Olga Borisovna Lepeshinskaya (Russian Ольга Борисовна Лепешинская, scientific transliteration Olga Borisovna Lepešinskaja; * 6 Augustjul / August 18 1871greg in Perm, .. † October 2, 1963 in Moscow), born Protopopowa (Russian Протопопова ), was a Russian Bolshevik, revolutionary and biologist. Their supporters were among Stalin, Trofim Lysenko and Alexander Oparin. Among other things, she was a supporter of the theory of spontaneous generation of cells from one of her so-called "living material ". Through the mediation of their supporters this doctrine was adopted in the 50s of the twentieth century in textbooks and plans, both in the Soviet Union and in other socialist states.

Life

Olga Protopopowa was the daughter of a math teacher who died when Olga was three years old. As a result, she was raised by her mother, who was a successful entrepreneur. She had steamboats on the Kama and mines and factories in the Urals. Olga Protopopowa went to St. Petersburg to attend medical courses for women and joined there the revolutionary movement. In 1895, a group of revolutionaries was arrested by Lenin. One of the prisoners, her future husband Panteleimon Lepeschinski Nikolayevich (1868-1944), was henceforth looked after by her. She followed him into exile to Siberia 1897-1900 and 1902-1903, where she continued her revolutionary activities further reinforced while Lenin came to know personally. During the second exile Olga helped her husband to flee to Switzerland. In Geneva exile were both to excel among Lenin's Bolshevik influence.

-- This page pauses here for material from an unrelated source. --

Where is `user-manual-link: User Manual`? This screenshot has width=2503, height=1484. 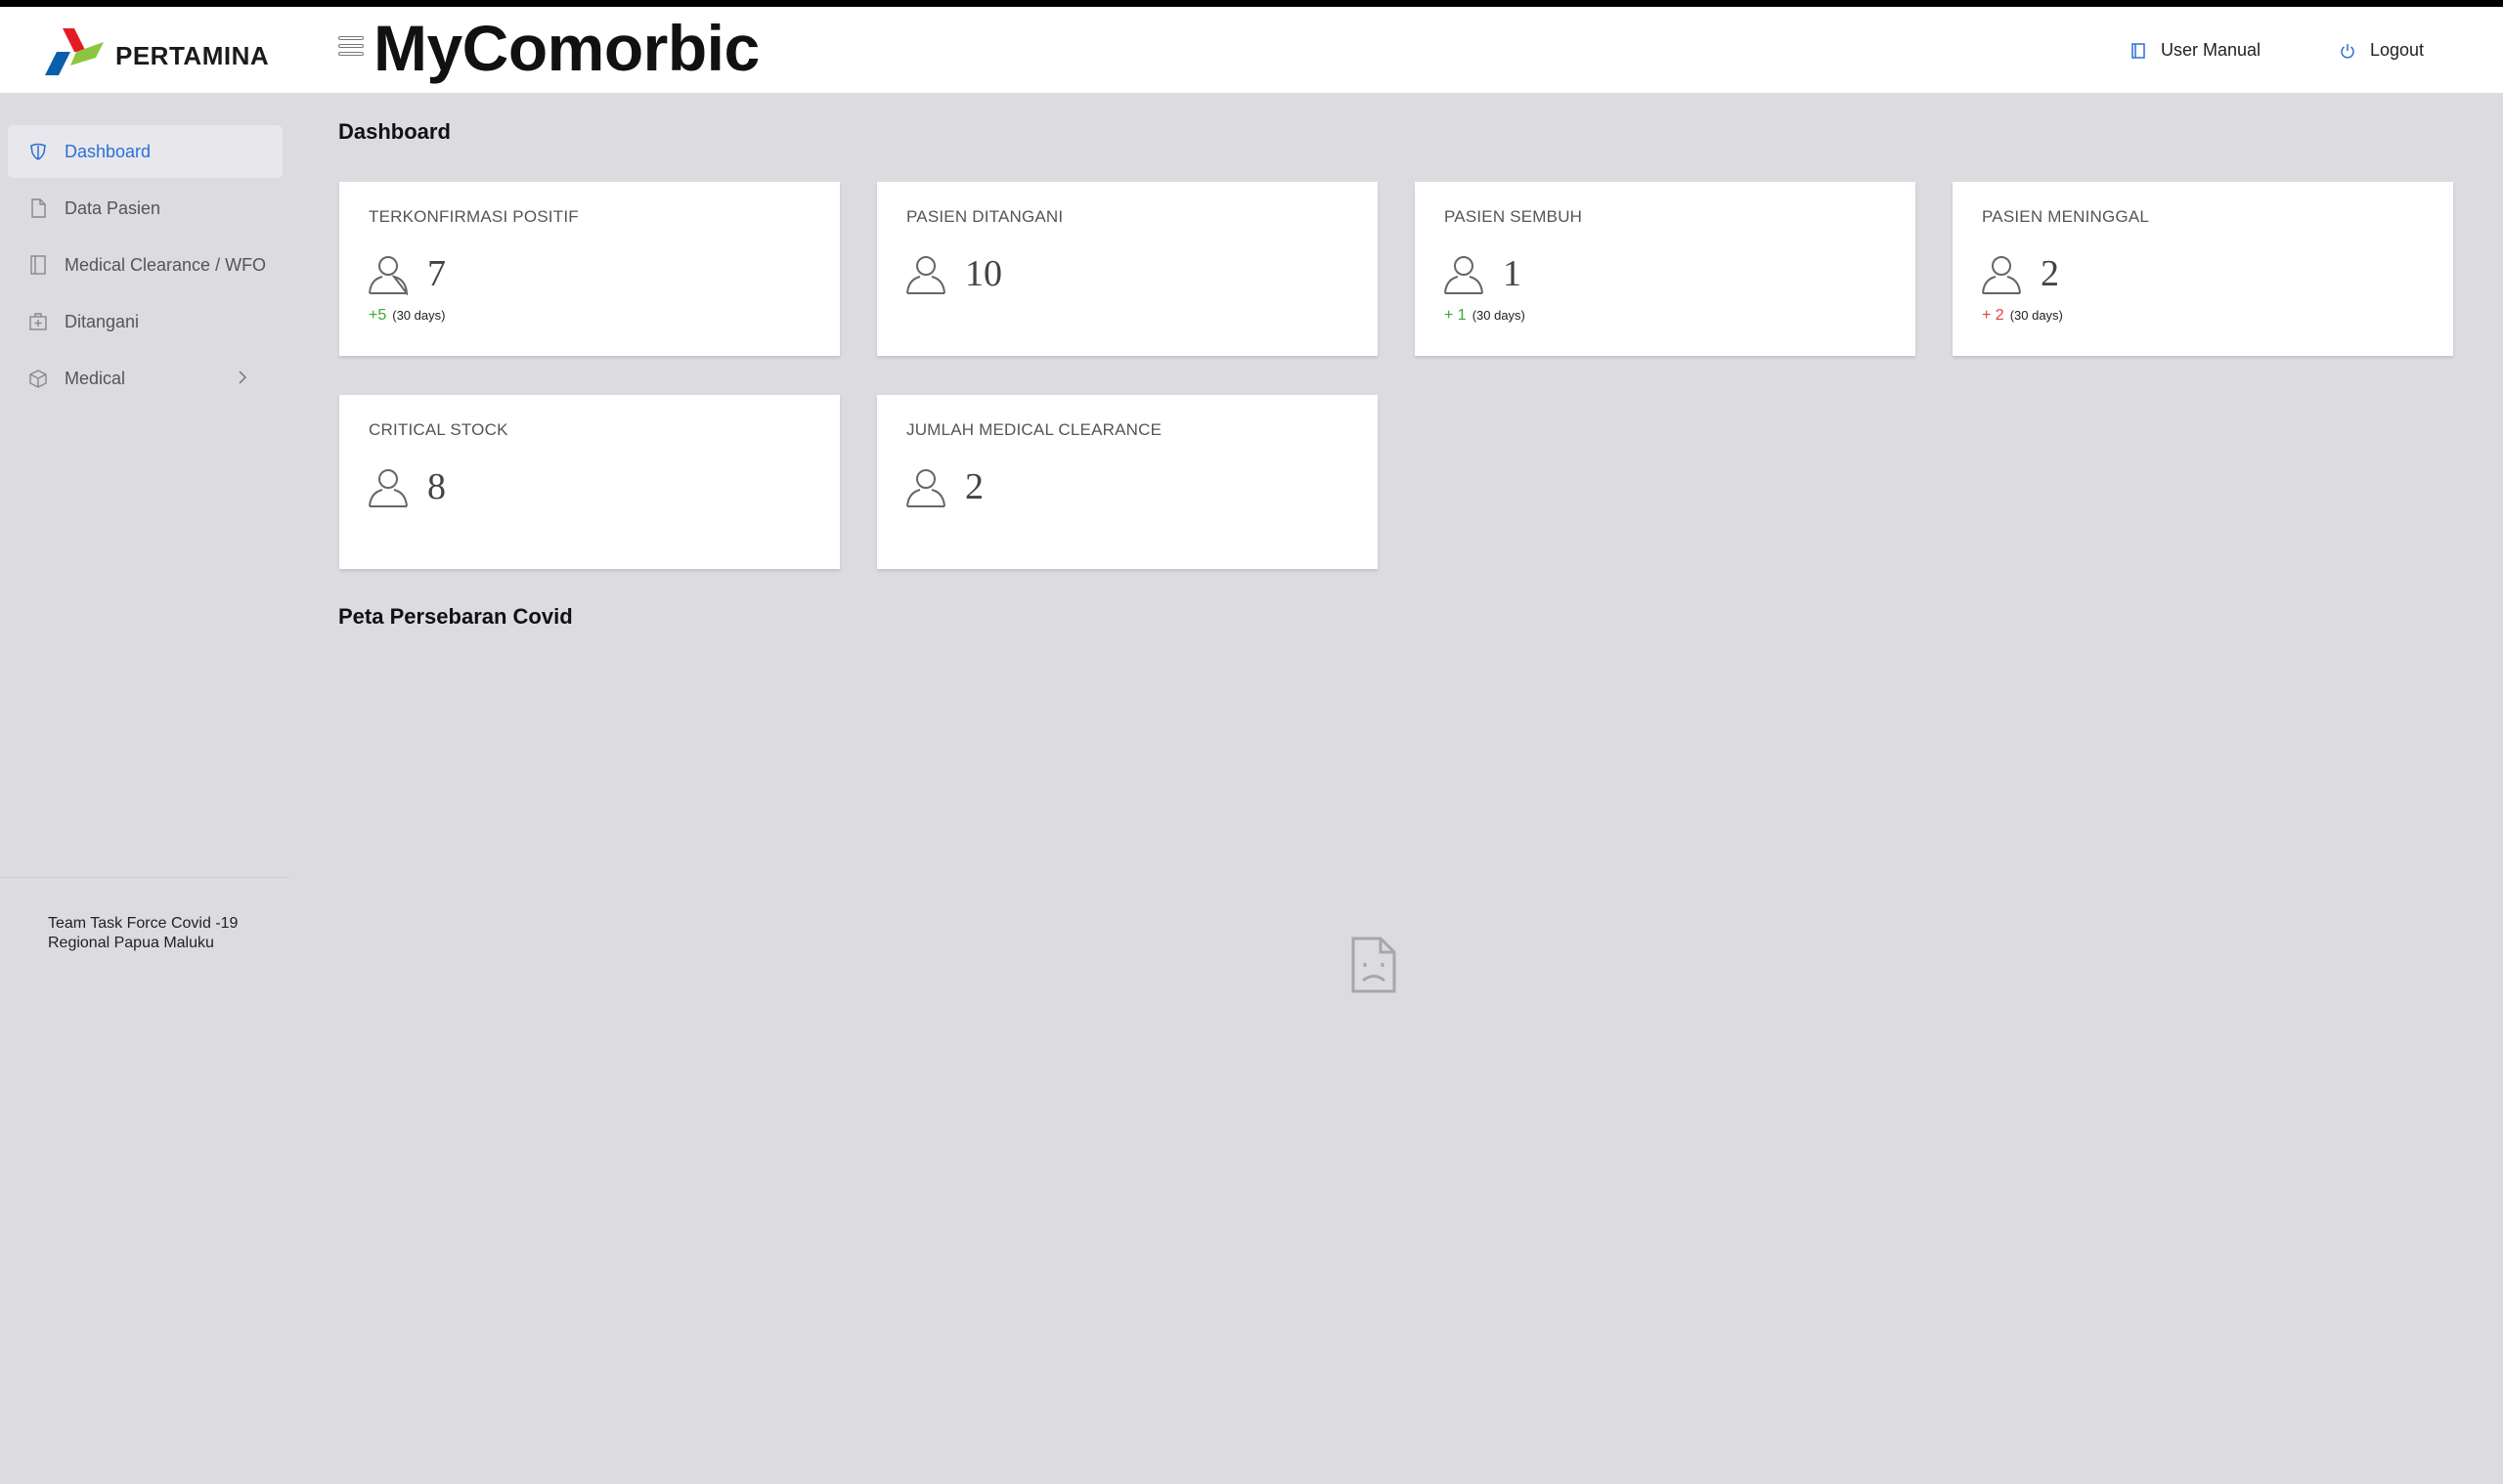 user-manual-link: User Manual is located at coordinates (2195, 50).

At the age of 45 years Olga Lepeshinskaya completed the Higher Medical courses for women starting in Moscow. Only after the October Revolution, they could conduct independent, first from 1920 in the histological laboratory of the Moscow University, since 1924 at the newly founded Timiryazev Institute of Science and propaganda of the scientific principles of dialectical materialism.

Work

Olga Lepeshinskaya made ​​a mental note to refute Rudolf Virchow's hypothesis that cells always emerge from cells. The biogenetic rule Ernst Haeckel, she expanded on cells and found alleged evidence that cells from so-called "living substance" of her might arise. While daughter and son-in their research also actively supported later, her husband was not convinced of the developed her theories. Also a large part of the Soviet biologists found their methods and results to be questionable. In the 1950s, however, Olga Lepeshinskaya found prominent supporters, particularly in Stalin and Lysenko. The latter hoped to include support for his theories on the transmutation of species by their theory of " living material ".

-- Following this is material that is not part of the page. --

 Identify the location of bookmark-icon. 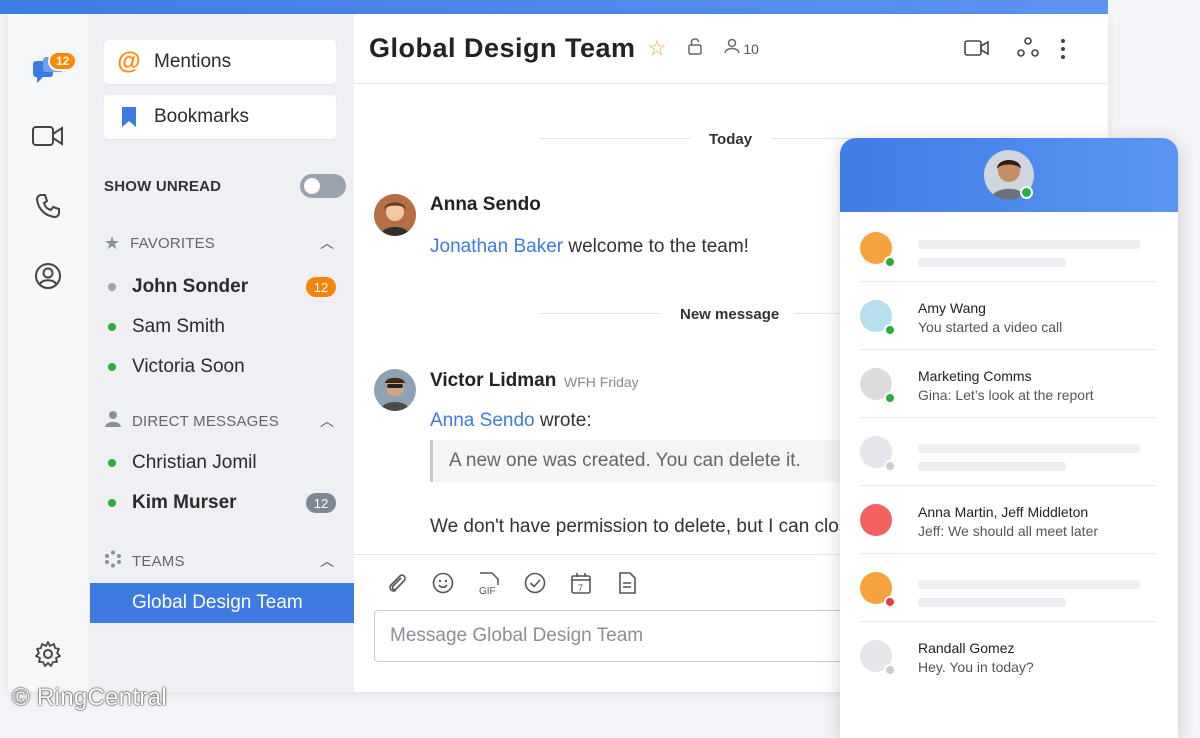
(129, 117).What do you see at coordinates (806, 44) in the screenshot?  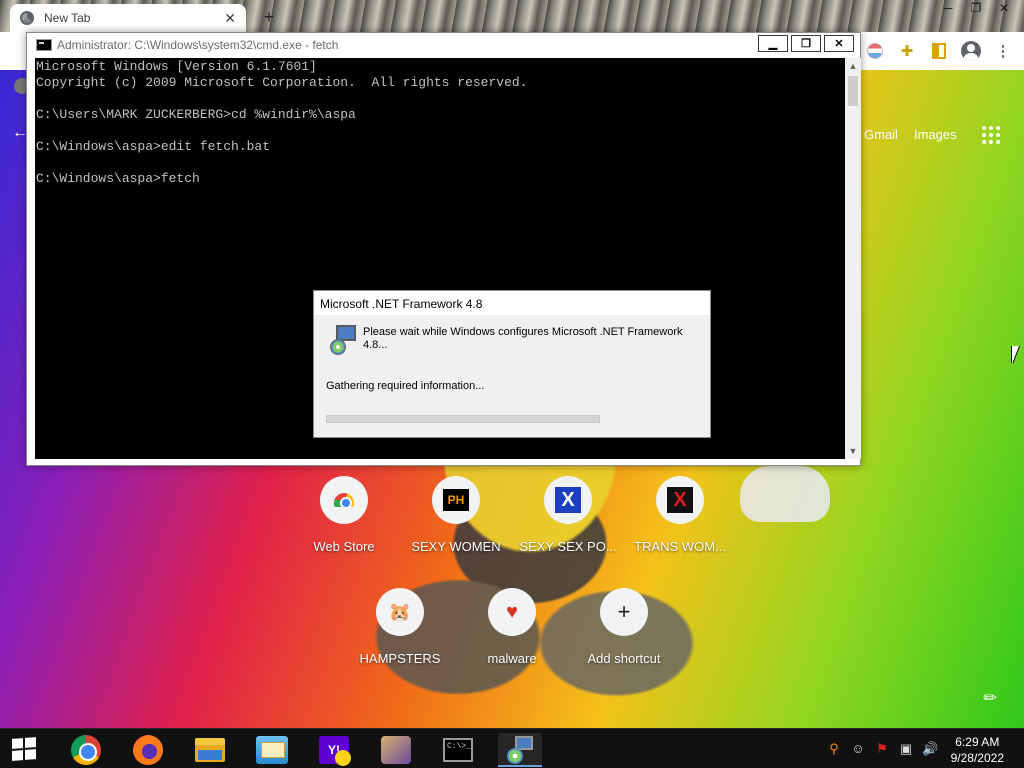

As Lepeshinskaya announced that soda baths would have a rejuvenating effect, this led briefly to a shortage of soda. While this claim was refuted quickly, held the theory of "living substance " until her death. Daughter and son, who were meanwhile dismissed by the director of the Institute for Experimental Medicine, undertook in 1969 a last attempt to rehabilitate the theory by a new release. At that time there were already numerous articles and books that criticized their results and methods.